Before deploying the function to Azure, you can confirm that it works as expected in your local development environment. To do that:

  1. Open the terminal and go to the root of the sample project:

    cd {sample_project_root}
  2. Build the package with Maven:

    mvn clean package -DskipTests
  3. Deploy the function locally:

    mvn azure-functions:run
  4. Look for a line similar to population: [GET,POST] http://localhost:7071/api/population in the output of the previous command.

  5. Assuming that the function listens for incoming requests on port number 7071, open the following page in your browser window http://localhost:7071/api/population?popGreaterThan=9000000. The function will return all the cities with a population equal or more than 9 million people:

    Azure Function Most Populated Cities Response
  6. Next, see what is the average population of the cities in the United States by opening this URL - http://localhost:7071/api/population?avgInCountry=USA. Look for the following info in the response:

    Calculation Result [avgPopulation=286955, citiesCount=274, partition=354, nodeId=8c8c51aa-02fc-42fc-a488-9447eecb674b, nodeAddresses=[10.244.0.11, 127.0.0.1]]

    In addition to the average population (avgPopulation) and number of cities in the country (citiesCount), the response includes the partition number that keeps all the cities of the USA and some details (nodeId and nodeAddresses) about the cluster node that stores the primary copy of the partition.

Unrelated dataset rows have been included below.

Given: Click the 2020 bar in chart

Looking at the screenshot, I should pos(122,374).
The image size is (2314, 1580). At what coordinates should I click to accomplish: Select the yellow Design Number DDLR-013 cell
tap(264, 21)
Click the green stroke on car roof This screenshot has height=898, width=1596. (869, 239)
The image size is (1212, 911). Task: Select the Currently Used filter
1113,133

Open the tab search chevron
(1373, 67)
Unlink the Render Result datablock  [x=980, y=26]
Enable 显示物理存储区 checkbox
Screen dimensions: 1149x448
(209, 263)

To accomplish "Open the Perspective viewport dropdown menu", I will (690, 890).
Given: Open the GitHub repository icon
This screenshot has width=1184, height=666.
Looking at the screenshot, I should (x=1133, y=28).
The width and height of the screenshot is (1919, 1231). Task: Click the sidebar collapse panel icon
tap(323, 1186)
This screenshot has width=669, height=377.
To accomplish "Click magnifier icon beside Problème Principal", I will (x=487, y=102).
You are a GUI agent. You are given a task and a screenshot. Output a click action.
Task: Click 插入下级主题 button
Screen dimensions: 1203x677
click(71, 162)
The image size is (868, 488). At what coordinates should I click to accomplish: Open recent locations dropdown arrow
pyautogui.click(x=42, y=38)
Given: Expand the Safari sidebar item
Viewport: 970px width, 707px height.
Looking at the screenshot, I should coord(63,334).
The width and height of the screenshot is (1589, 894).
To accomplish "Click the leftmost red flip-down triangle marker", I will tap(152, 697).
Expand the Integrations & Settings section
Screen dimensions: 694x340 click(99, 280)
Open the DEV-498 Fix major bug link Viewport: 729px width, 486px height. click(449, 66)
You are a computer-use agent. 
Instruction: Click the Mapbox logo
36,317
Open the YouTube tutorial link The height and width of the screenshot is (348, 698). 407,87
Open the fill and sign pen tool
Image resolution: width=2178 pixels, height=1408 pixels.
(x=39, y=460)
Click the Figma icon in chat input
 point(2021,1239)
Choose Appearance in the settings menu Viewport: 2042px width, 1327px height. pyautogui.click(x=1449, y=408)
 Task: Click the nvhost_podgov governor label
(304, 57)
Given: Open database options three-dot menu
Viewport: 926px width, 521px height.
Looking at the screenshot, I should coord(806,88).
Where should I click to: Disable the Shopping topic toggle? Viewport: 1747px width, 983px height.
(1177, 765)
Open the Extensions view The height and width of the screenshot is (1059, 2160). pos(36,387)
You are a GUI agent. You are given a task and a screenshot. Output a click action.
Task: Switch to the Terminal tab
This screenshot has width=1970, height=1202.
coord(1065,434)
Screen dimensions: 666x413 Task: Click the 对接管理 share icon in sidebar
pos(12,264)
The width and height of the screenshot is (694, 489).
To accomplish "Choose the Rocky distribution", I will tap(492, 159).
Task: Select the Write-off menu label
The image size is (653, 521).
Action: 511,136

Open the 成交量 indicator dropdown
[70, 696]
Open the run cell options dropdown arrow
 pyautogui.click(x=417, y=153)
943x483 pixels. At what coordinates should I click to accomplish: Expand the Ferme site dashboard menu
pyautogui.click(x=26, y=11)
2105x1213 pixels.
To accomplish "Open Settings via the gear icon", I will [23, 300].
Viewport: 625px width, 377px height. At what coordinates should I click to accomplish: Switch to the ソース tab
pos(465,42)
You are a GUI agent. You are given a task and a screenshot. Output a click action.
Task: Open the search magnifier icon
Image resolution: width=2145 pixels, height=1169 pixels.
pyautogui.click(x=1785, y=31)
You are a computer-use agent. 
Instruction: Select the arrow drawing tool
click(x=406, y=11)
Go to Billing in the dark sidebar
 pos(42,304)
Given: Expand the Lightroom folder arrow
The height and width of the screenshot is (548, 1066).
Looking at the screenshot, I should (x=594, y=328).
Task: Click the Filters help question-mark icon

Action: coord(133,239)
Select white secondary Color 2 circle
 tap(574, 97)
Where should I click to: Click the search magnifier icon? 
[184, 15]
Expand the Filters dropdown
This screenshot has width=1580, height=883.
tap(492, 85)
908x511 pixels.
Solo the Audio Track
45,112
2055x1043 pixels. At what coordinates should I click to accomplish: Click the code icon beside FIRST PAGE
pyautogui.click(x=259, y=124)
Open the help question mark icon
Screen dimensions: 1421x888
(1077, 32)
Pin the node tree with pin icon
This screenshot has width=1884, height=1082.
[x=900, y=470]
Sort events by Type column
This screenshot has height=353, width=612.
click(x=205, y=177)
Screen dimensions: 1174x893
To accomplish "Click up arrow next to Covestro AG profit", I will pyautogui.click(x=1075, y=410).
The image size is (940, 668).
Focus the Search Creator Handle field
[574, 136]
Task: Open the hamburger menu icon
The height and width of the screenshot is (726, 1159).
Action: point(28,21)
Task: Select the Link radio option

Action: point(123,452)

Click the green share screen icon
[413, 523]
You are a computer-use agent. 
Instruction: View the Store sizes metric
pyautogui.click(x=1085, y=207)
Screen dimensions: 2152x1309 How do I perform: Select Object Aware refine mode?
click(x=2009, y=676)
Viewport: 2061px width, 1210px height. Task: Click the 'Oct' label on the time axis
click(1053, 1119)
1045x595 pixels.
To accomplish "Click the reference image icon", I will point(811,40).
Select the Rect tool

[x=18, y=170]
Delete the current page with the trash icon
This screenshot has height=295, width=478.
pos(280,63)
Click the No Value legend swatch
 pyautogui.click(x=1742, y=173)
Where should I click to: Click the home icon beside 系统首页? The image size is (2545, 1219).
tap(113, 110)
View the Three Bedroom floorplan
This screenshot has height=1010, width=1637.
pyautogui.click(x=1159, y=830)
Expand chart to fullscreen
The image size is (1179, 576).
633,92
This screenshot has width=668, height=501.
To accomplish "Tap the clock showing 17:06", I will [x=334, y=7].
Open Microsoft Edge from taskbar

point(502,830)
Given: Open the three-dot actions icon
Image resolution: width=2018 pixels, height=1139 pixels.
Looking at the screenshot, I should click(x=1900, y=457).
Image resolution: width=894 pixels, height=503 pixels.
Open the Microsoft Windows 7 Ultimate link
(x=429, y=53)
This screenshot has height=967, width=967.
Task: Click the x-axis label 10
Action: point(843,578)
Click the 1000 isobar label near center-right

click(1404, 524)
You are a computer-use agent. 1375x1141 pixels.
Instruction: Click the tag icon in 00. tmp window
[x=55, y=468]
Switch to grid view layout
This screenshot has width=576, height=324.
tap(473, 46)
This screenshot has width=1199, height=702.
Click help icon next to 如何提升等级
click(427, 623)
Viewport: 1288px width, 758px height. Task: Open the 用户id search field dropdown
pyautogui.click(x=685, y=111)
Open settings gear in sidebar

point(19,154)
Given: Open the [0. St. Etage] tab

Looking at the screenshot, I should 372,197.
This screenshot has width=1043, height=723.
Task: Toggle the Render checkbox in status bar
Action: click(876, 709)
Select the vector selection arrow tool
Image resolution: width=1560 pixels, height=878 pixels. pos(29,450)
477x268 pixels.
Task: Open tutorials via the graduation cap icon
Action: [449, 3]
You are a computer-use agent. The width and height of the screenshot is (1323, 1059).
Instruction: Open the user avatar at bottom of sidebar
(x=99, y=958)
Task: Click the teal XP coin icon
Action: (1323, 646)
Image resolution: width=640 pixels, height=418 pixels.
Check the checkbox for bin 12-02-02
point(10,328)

You can experiment with the function by passing different values to /api/population?popGreaterThan=? and /api/population?avgInCountry=? URLs. The latter requires to pass a country code in the ISO Alpha-3 format (aka. three letter code).

Deploy Function to Azure

Finally, you can now deploy the function to Azure. To do that:

  1. Stay in the root directory of the sample project and log in with Azure from the terminal:

    az login
  2. Build the package (skip this test if you completed the previous step of this tutorial by testing the function locally):

    mvn clean package -DskipTests
  3. Start deploying the function by executing the following Maven task defined in pom.xml of the sample project:

    mvn azure-functions:deploy

    When the function is deployed, Azure will assign a public address to the function that should look like as follows (locate a similar line in the Maven output):

    [INFO] Successfully deployed the function app at https://ignite-azure-function-demo-20200417133129560.azurewebsites.net.
  4. Open https://YOUR-AZURE-FUNCTION-NAME.azurewebsites.net/api/population?popGreaterThan=9000000 in your browser to see the function working. Play with the function by passing different values to popGreaterThan and avgInCountry request parameters the way it was done in the previous section when you tested everything locally.

Congratulations! You’ve completed the tutorial and learned how to use serverless and in-memory computing together.